Blade Runner as Scott Intended on DVD
Warner Bros to release Blade Runner: The Final Cut DVDRidley Scott's dark "work print."
The ultimate version of Blade Runner was screened for the first time by Christopher Nolan at UCLA in 2003, and now is set to see a brief theatrical re-release in select cities including New York and Los Angeles and will also play at the Venice Film Festival.
Scott risked a lot for Blade Runner. His noir adaptation of Phillip K. Dick's dystopian sci-fi novel Do Androids Dream of Electric Sheep?, was an shadowy and overcast view of the future. As a result, test audiences either didn't like it or (more commonly) didn't get it.
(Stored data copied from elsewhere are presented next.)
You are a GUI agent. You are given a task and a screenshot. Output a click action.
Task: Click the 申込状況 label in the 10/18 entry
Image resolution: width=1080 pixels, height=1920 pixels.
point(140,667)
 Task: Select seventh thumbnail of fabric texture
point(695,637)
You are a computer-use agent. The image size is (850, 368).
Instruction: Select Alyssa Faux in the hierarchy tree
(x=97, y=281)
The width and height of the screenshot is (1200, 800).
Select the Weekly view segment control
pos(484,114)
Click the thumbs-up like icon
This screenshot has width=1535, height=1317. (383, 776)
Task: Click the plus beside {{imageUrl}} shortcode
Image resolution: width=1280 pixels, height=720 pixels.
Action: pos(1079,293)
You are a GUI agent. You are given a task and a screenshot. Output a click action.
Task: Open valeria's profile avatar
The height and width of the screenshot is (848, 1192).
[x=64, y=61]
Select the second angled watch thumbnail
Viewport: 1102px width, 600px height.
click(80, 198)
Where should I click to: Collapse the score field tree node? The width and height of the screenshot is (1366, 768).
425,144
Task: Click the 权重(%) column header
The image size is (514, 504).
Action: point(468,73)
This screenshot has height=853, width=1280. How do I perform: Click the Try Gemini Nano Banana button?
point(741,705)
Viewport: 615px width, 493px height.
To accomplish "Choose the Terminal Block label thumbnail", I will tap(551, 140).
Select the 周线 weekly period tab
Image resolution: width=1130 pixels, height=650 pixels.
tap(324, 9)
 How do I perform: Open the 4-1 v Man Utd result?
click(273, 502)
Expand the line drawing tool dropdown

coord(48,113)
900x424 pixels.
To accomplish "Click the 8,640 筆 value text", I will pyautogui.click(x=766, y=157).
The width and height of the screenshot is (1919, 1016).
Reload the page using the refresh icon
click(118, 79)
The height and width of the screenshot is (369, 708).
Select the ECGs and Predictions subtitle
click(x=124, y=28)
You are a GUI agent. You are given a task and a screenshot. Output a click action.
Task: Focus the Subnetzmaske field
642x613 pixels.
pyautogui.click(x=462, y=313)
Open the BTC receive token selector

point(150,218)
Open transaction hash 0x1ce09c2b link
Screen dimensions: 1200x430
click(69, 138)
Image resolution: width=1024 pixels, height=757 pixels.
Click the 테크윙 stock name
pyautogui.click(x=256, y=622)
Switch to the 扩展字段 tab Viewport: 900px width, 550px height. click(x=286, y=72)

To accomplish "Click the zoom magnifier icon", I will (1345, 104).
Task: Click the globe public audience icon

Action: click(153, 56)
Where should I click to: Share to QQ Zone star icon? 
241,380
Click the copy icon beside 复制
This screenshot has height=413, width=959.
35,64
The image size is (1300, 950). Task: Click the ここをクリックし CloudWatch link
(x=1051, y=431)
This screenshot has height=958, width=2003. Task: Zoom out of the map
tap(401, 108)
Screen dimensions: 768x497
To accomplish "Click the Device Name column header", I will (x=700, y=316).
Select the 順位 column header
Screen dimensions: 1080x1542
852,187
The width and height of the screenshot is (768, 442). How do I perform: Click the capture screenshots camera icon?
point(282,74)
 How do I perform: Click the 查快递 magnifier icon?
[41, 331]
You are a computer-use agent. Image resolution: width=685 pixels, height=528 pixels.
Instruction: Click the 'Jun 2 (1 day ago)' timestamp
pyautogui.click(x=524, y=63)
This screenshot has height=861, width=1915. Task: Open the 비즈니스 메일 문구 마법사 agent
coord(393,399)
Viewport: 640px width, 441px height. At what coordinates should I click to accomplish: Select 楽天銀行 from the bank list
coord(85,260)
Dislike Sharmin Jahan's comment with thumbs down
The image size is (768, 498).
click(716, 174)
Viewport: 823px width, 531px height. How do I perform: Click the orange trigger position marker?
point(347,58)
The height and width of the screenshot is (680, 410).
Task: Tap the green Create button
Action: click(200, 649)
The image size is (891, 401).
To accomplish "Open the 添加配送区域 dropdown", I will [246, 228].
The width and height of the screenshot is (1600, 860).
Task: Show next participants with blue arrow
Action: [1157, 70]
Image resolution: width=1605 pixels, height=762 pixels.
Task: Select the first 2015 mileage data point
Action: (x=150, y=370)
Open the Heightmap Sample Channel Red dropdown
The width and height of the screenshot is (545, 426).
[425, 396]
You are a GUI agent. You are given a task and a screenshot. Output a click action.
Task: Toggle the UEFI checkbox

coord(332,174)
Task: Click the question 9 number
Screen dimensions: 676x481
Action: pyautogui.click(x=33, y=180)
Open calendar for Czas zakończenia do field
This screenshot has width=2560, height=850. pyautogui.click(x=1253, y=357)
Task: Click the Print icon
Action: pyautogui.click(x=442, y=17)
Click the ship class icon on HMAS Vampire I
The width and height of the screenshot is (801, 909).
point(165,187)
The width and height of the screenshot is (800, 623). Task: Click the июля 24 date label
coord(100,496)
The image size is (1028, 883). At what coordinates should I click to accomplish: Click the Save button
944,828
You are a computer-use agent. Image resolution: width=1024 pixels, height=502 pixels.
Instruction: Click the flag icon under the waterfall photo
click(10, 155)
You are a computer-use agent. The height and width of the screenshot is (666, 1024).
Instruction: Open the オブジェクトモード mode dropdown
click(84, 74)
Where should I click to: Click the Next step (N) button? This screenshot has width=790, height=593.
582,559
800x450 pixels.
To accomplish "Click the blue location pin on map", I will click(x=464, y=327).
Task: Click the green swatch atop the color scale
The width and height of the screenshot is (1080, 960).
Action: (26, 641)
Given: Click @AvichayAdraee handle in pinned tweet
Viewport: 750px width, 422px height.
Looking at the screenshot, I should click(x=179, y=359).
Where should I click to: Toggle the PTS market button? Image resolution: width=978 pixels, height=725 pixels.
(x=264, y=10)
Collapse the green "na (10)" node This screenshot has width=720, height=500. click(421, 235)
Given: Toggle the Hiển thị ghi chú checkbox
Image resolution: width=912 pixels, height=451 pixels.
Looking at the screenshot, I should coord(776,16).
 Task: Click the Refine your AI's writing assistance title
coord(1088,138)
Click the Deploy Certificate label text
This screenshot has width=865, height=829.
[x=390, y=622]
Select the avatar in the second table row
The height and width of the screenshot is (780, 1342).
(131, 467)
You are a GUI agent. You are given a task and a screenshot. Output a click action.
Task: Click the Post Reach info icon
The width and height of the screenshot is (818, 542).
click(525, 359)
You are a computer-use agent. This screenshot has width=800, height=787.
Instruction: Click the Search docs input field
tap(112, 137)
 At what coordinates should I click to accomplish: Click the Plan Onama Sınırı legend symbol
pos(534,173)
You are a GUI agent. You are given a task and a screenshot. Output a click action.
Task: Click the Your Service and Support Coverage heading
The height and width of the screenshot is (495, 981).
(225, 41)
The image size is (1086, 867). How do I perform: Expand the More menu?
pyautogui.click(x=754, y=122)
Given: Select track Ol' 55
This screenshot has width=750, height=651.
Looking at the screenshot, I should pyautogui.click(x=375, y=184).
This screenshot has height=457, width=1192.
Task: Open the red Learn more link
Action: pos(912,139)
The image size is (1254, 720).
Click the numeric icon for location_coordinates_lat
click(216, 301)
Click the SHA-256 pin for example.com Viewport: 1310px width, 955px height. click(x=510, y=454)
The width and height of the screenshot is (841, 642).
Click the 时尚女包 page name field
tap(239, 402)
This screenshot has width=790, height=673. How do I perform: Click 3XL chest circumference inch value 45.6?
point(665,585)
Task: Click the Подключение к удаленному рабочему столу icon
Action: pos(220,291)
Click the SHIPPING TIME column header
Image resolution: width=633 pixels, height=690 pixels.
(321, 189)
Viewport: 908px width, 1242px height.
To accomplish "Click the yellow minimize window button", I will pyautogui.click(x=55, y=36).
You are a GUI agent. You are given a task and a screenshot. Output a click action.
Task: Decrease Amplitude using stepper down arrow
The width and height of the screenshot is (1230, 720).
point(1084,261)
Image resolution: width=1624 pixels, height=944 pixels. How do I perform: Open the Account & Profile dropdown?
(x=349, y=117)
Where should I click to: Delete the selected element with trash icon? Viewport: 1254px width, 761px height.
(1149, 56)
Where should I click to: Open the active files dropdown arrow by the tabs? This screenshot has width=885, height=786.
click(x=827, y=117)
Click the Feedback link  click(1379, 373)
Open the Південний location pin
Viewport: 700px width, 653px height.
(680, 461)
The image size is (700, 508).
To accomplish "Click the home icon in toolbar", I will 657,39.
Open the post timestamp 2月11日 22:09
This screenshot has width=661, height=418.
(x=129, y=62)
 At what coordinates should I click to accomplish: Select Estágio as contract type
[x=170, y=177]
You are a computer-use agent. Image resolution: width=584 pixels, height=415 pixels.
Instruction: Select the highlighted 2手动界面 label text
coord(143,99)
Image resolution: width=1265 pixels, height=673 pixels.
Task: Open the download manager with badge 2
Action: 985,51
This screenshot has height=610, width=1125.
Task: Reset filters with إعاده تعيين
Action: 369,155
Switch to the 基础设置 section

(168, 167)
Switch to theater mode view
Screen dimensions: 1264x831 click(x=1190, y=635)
When a completion bond prohibited Ridley Scott from the editing bay, the studio decided to clarify the film with a voice over and lighten it up with a tacked on romantic conclusion.
In 1991, a repertory screening hosted the film and Warner accidentally sent Scott's "work print" to the event. The film became a word of mouth smash almost overnight and the studio invited Scott back to re-edit his "work print" for re-release. Scott was too busy finishing Thelma and Louise and beginning 1492, so he asked preservationist Michael Arick to work with him on an edit that would reinstall the unicorn dream, omit Ford's deliberately poor voice over, and hack off the studio's happy ending. Though this cut didn't bear Scott's seal, it was packaged in VHS as the "director's cut."
In 2000, talks began for a definitive cut of Blade Runner. For the cut to finally please the director (and countless fans), they're including the unicorn dream, re-shooting the Snake Shop scene, and adding elements culled by the final cut's producer Charles de Lauzirika from 977 different prints.